Stored data entries:
____

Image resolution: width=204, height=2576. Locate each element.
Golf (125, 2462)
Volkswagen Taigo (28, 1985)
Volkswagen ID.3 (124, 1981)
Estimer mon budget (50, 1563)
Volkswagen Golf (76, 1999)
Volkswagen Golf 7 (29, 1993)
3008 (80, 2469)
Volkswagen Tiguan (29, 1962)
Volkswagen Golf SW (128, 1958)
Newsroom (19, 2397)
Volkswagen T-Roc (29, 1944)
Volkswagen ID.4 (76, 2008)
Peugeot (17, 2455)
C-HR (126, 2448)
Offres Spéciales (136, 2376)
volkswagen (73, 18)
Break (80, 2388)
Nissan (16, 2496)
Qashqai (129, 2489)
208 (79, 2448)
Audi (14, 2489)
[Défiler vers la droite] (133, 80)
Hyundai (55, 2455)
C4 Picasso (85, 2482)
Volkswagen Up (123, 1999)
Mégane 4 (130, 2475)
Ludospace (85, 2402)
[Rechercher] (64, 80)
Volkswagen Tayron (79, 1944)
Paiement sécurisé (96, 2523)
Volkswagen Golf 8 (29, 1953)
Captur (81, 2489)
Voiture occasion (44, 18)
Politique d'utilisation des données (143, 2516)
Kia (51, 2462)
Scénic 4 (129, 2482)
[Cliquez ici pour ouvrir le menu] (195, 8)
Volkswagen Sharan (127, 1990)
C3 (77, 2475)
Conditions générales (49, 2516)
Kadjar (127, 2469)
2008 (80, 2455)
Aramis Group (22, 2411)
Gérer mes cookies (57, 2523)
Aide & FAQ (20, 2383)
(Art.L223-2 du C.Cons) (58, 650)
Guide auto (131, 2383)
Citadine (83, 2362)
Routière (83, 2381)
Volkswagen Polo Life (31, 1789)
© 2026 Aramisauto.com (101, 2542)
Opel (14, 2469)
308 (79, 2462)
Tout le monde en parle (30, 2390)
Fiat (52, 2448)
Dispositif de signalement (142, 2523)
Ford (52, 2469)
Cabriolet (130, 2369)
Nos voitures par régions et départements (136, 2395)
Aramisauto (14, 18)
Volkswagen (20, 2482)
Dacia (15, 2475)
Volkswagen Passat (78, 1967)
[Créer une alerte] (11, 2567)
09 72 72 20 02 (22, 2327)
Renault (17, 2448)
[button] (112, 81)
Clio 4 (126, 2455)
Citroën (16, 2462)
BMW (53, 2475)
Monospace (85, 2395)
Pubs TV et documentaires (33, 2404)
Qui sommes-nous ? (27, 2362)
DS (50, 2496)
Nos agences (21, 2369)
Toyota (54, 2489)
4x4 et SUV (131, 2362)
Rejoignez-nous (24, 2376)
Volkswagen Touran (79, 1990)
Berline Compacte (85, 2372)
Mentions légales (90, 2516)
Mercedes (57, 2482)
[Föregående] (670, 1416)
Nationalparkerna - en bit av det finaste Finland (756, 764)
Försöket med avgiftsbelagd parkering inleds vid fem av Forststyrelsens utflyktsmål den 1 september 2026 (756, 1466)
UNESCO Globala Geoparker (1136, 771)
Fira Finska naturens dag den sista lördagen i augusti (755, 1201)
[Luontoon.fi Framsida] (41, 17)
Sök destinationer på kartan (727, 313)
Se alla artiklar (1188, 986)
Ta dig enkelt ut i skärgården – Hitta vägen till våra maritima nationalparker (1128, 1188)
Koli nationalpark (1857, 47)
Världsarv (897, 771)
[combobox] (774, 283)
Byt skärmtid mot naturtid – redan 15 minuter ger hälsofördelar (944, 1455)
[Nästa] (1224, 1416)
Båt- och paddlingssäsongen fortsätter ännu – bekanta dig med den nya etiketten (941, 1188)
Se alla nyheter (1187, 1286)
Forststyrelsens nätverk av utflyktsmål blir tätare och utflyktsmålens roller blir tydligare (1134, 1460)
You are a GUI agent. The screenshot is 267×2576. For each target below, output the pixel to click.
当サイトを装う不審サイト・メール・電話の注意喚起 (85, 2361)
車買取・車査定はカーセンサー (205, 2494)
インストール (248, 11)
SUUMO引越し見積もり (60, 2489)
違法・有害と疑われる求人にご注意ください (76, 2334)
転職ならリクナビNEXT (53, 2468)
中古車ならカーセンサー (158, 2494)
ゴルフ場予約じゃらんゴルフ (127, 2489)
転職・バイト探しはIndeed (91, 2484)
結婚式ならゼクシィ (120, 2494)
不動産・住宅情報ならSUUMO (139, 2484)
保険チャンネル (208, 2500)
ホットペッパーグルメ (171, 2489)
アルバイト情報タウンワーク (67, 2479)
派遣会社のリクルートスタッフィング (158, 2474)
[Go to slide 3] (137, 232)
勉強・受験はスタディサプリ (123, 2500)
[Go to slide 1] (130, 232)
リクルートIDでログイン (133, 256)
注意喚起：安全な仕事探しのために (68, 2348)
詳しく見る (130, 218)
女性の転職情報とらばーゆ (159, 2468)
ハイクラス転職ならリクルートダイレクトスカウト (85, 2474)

____

● WORK ITEM
Reproduce exactly, and only, the lines from the start of the entries through the one that contains "3008 (80, 2469)".

● COMPLETED EXERCISE
Image resolution: width=204, height=2576. Locate each element.
Golf (125, 2462)
Volkswagen Taigo (28, 1985)
Volkswagen ID.3 (124, 1981)
Estimer mon budget (50, 1563)
Volkswagen Golf (76, 1999)
Volkswagen Golf 7 (29, 1993)
3008 (80, 2469)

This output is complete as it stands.